## start Listed entries
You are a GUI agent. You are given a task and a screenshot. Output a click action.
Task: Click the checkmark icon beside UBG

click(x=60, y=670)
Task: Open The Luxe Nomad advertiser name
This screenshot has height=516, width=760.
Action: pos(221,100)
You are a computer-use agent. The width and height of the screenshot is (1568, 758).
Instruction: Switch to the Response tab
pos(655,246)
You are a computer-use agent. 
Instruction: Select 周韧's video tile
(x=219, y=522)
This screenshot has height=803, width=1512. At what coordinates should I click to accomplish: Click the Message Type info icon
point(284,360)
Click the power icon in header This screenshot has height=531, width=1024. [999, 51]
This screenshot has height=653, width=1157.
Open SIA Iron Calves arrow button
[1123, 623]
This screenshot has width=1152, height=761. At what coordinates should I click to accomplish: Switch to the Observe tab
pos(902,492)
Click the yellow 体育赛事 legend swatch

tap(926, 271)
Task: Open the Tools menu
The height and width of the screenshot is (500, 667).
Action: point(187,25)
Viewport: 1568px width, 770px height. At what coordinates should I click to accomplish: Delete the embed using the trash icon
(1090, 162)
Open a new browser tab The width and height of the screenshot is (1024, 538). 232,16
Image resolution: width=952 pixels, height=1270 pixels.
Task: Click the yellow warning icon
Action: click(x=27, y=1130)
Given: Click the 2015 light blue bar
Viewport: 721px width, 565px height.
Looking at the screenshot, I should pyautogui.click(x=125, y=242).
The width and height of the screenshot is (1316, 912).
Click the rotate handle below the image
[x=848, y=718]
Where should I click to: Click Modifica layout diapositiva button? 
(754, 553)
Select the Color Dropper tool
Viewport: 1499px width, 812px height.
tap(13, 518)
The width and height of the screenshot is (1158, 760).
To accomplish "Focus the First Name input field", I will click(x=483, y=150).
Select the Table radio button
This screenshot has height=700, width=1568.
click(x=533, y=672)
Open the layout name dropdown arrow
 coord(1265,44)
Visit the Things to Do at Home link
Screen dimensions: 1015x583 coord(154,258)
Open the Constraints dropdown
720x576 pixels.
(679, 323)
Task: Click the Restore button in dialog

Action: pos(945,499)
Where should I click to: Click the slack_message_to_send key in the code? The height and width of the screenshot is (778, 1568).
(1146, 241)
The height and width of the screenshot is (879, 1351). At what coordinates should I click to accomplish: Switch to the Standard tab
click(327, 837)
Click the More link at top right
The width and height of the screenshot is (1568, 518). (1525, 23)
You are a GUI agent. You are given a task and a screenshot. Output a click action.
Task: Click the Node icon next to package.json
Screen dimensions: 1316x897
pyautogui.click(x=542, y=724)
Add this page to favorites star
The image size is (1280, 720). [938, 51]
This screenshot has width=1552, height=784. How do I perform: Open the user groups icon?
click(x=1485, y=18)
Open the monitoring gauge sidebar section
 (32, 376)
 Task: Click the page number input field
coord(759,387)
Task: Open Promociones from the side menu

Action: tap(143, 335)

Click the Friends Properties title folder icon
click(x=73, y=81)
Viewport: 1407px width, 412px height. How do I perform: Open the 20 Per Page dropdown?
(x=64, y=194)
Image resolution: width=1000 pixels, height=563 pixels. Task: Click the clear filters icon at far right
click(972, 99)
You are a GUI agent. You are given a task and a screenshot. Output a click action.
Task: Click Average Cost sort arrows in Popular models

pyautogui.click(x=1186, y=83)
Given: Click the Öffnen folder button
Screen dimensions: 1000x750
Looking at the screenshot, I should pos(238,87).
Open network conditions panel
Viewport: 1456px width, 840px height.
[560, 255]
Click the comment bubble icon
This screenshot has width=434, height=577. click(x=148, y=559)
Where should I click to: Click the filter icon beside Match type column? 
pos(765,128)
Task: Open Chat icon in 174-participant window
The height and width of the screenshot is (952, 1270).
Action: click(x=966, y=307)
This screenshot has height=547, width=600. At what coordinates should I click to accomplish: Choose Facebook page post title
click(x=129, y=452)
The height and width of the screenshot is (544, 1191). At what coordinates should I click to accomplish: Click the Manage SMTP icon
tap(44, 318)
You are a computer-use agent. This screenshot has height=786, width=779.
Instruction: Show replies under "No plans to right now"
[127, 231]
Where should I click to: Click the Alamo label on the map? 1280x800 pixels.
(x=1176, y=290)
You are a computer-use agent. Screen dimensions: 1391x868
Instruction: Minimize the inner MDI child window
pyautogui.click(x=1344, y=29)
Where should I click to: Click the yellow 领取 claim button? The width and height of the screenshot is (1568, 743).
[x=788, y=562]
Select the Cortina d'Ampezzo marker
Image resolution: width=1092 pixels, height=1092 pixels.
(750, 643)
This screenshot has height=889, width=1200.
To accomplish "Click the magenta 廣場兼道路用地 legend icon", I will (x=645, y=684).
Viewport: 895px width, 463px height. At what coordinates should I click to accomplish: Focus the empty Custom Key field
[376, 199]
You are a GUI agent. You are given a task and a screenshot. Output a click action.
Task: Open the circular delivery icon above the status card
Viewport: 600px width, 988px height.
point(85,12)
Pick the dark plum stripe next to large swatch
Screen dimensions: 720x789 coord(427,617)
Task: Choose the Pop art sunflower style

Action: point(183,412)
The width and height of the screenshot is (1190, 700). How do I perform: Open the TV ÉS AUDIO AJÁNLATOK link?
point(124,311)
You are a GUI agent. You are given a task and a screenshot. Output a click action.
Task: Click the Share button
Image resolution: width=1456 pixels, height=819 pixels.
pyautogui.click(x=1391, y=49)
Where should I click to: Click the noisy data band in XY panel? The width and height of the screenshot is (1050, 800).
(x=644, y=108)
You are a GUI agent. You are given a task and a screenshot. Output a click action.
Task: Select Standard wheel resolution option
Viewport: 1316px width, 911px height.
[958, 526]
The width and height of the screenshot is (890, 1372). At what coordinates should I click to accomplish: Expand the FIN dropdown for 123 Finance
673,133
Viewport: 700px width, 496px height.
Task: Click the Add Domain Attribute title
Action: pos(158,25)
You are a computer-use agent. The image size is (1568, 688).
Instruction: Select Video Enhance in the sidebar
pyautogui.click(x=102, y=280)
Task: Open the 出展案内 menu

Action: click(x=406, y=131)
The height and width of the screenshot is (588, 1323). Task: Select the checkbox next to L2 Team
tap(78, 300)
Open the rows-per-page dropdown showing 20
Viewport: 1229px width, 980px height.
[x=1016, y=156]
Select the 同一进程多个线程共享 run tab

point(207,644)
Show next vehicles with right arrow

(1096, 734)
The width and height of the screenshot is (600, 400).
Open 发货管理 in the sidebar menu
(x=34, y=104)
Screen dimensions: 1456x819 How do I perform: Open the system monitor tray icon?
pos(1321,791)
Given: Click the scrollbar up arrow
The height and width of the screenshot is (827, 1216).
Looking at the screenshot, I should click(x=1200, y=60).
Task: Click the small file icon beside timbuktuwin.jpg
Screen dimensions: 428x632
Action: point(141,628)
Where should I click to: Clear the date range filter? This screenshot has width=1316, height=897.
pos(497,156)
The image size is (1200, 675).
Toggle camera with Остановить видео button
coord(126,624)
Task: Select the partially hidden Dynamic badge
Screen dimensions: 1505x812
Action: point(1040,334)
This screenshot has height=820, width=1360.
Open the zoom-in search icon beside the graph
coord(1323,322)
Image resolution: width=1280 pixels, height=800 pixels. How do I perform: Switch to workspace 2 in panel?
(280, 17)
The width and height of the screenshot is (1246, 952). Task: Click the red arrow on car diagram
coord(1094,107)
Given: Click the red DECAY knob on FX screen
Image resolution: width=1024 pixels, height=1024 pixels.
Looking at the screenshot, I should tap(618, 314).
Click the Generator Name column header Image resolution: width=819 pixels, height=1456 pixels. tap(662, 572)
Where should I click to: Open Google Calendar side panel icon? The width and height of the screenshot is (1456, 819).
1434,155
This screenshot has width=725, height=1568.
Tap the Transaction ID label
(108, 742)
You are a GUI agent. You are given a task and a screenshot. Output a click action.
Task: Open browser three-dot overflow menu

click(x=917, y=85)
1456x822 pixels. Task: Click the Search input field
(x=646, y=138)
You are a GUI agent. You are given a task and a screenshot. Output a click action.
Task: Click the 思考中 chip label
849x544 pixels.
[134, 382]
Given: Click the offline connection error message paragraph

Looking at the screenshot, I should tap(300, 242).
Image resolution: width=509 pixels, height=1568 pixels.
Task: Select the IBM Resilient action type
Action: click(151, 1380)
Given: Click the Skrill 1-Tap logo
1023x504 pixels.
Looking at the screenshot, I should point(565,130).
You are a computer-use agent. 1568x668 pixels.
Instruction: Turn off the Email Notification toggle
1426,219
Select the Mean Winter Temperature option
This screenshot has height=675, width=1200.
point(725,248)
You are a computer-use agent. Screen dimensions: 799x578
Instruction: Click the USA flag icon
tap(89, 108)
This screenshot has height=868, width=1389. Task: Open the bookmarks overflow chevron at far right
## end Listed entries
Recast the part of the entries that opens with the line containing "Task: Open Promociones from the side menu" and closes with the line containing "click(x=129, y=452)" as a JSON list of strings, one string per line, leaving out blank lines.

[
  "Task: Open Promociones from the side menu",
  "Action: tap(143, 335)",
  "Click the Friends Properties title folder icon",
  "click(x=73, y=81)",
  "Viewport: 1407px width, 412px height. How do I perform: Open the 20 Per Page dropdown?",
  "(x=64, y=194)",
  "Image resolution: width=1000 pixels, height=563 pixels. Task: Click the clear filters icon at far right",
  "click(972, 99)",
  "You are a GUI agent. You are given a task and a screenshot. Output a click action.",
  "Task: Click Average Cost sort arrows in Popular models",
  "pyautogui.click(x=1186, y=83)",
  "Given: Click the Öffnen folder button",
  "Screen dimensions: 1000x750",
  "Looking at the screenshot, I should pos(238,87).",
  "Open network conditions panel",
  "Viewport: 1456px width, 840px height.",
  "[560, 255]",
  "Click the comment bubble icon",
  "This screenshot has width=434, height=577. click(x=148, y=559)",
  "Where should I click to: Click the filter icon beside Match type column? ",
  "pos(765,128)",
  "Task: Open Chat icon in 174-participant window",
  "The height and width of the screenshot is (952, 1270).",
  "Action: click(x=966, y=307)",
  "This screenshot has height=547, width=600. At what coordinates should I click to accomplish: Choose Facebook page post title",
  "click(x=129, y=452)"
]